PROVIDED DATA:

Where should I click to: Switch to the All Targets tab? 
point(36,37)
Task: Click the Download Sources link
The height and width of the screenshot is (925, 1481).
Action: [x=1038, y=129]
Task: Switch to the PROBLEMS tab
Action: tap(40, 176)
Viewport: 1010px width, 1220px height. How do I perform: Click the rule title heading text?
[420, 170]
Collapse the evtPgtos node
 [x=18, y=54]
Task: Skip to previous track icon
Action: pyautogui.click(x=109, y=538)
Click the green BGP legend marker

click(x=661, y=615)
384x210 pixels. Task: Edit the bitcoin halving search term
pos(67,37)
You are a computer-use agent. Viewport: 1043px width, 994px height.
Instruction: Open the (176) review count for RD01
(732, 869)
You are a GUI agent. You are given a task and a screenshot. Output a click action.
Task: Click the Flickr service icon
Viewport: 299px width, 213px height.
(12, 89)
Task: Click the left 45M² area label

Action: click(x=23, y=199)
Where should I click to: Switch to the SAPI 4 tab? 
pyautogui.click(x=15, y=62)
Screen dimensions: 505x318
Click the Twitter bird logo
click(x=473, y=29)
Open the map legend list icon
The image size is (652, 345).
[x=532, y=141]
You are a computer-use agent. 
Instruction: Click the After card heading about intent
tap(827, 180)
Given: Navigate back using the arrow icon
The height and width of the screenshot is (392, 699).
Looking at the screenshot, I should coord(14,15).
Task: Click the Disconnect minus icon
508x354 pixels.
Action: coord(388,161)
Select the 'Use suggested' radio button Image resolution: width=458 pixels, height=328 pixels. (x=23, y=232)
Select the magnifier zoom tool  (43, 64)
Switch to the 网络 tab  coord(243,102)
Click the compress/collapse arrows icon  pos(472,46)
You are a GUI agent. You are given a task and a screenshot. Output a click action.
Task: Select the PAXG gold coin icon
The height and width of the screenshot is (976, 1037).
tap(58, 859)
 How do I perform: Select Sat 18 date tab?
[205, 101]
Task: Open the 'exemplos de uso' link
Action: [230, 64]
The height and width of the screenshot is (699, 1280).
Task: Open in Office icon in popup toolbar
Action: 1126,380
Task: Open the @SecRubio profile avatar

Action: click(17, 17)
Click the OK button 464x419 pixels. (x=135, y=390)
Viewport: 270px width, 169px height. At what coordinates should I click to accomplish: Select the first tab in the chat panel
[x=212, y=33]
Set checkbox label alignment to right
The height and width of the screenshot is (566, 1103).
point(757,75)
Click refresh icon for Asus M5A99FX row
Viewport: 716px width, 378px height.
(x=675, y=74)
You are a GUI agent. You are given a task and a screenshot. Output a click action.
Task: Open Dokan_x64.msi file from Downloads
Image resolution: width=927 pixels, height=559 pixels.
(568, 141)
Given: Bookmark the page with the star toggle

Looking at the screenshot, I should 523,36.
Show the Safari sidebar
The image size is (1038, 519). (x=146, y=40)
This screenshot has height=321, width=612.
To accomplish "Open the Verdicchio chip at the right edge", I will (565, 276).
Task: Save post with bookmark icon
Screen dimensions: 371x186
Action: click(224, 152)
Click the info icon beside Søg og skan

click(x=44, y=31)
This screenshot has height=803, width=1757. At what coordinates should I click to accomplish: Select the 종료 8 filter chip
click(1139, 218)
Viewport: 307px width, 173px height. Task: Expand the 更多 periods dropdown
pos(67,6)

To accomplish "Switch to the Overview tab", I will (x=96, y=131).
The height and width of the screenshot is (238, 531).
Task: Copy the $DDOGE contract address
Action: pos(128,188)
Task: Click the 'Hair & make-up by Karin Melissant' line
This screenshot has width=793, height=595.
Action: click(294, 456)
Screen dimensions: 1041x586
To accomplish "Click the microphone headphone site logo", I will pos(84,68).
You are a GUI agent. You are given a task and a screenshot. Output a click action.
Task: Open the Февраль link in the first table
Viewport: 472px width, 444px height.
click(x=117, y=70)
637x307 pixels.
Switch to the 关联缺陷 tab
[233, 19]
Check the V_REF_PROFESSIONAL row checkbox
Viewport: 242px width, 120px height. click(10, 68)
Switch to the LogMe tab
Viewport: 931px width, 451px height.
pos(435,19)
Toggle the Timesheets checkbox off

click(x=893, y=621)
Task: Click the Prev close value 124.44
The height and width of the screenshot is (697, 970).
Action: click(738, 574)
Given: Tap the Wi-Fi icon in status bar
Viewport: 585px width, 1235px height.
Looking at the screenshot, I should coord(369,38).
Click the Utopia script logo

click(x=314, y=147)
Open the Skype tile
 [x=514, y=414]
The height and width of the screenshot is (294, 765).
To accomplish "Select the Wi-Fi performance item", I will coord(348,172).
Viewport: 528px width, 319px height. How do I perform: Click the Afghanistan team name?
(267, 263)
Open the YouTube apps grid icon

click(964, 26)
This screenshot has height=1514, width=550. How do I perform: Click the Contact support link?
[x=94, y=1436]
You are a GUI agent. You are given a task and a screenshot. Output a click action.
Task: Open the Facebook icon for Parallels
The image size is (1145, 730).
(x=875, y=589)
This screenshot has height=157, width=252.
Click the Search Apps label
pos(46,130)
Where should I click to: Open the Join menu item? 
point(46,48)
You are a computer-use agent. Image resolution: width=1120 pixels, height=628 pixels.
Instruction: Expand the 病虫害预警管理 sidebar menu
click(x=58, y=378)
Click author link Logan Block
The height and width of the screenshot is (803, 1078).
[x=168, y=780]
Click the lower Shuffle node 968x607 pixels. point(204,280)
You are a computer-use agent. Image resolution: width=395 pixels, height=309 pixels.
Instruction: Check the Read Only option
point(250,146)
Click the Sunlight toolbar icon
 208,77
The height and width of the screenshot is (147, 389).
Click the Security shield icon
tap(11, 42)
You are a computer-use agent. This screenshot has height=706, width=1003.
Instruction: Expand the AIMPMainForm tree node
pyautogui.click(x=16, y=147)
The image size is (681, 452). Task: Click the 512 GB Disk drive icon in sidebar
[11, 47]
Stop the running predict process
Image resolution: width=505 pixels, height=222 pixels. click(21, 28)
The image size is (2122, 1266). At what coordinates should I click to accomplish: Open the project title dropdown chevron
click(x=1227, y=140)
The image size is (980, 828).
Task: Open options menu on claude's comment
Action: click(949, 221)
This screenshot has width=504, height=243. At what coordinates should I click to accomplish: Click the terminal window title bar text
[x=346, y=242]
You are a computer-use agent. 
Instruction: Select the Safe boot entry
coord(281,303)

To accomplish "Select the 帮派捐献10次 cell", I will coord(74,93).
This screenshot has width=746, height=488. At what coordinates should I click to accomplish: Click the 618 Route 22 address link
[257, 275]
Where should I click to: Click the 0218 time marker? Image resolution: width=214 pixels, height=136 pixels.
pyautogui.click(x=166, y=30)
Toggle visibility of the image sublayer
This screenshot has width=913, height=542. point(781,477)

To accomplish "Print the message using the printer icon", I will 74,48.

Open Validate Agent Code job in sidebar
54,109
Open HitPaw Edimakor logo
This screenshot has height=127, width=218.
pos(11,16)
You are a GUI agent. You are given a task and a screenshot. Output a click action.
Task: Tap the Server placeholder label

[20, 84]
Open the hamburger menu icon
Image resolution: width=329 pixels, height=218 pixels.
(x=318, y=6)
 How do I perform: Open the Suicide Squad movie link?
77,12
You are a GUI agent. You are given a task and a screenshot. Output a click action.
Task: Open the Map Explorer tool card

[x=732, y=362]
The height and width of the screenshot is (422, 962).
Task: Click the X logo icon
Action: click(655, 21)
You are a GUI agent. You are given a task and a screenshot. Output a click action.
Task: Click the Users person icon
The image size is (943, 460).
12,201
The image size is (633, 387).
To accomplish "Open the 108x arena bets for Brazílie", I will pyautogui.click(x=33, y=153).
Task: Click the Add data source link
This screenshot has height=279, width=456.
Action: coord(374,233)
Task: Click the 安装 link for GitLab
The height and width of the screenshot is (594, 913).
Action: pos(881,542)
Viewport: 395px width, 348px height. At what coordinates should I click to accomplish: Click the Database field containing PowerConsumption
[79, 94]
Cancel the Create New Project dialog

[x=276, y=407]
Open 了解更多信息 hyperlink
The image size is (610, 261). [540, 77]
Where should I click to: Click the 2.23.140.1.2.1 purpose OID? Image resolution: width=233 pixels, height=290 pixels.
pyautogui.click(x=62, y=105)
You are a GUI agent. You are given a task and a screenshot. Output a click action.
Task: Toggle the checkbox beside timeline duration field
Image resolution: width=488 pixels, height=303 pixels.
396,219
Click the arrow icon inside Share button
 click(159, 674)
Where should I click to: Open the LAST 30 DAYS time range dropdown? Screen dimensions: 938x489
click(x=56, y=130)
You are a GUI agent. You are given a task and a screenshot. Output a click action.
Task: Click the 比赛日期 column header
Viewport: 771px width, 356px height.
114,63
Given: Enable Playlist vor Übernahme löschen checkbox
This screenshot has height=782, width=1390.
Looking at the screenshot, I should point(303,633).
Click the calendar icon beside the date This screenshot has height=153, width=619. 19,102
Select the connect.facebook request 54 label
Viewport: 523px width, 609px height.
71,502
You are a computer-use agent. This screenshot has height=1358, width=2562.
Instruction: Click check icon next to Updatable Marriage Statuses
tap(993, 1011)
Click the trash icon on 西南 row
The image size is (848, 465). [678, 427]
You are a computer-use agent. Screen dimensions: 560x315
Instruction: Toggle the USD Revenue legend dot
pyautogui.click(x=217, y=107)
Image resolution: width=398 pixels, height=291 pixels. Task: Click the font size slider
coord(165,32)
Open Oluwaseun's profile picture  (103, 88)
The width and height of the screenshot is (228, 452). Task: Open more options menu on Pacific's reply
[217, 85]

WHAT IS EXPECTED: Gather every line of the entries above that contains the word "profile", and copy each one in full. Only matches with the same capitalization count.

REPLY:
Task: Open the @SecRubio profile avatar
Open Oluwaseun's profile picture  (103, 88)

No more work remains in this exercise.